Setting the table for 925 million​

Nine hundred and twenty-five million empty stomachs. That’s the current estimate from the United Nations Food and Agriculture Organization (FAO). Nearly one of every seven people in the world, mostly in developing countries, is hungry or undernourished.

A serious-looking woman in a green shirt holds out her hands, which are full of rice, and through which a few grains of rice are slowly pouring.The solution seems obvious, on the face of it: simply grow more food. But nothing in today's global food crisis is simple, says Jennifer Clapp . “It’s not just a matter of production. Hunger is also an economic and political problem, and it’s enormously complex.”

Clapp, a professor in the environment and resource studies department and the Balsillie School of International Affairs, has a special research focus on food security (access to sufficient safe, nutritious food) on a global scale, including international food aid. She holds the CIGI Chair in Global Environmental Governance. A political economist, she’s interested in “teasing out the politics” in the slow dance of forces, nations, and institutions that govern the world’s food supply.

The hungry need access to food

One key factor is world food prices, now at a record high. This situation stems in part from rising demand for food, climate change (drought, floods), and diversion of grain for the production of biofuels. Also key is the volatility of those prices, ballooned by speculation in agricultural commodity futures markets.

Global institutions and western nations are “inching toward a response,” Clapp says. But most of their proposed solutions so far have focused on increasing production, using controversial methods such as bioengineered seed and large-scale farming. Improving food access is rarely discussed.

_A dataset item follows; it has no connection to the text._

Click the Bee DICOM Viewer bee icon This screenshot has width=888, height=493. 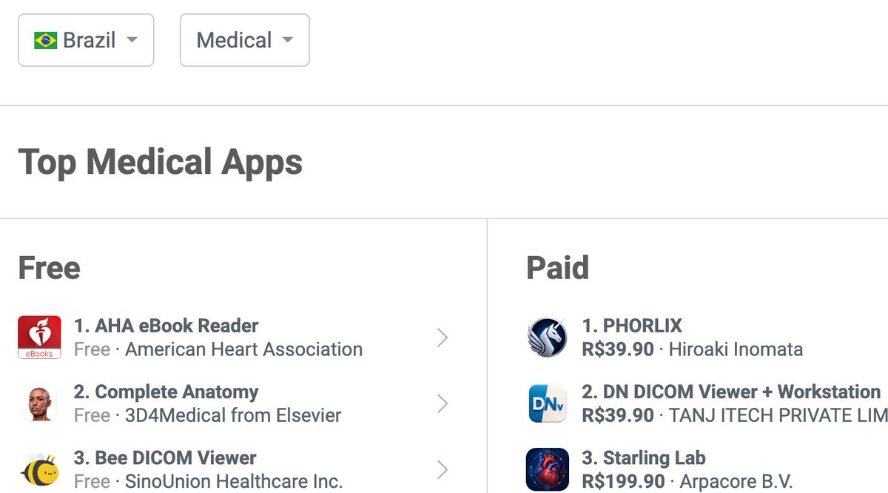pyautogui.click(x=39, y=469)
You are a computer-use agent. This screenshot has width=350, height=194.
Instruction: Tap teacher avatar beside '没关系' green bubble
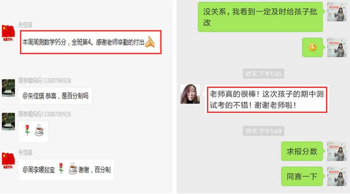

Clapp proposes that less costly, more environmentally friendly farming methods should be considered as well. Broader economic reforms should also be on the table, including the regulation of food price speculation, rebalancing world agricultural trade, and revamping food aid delivery.

“We need a more open debate on these issues,” Clapp says. “Increasing food production alone won’t solve hunger. We must also ensure that people have access to that food.”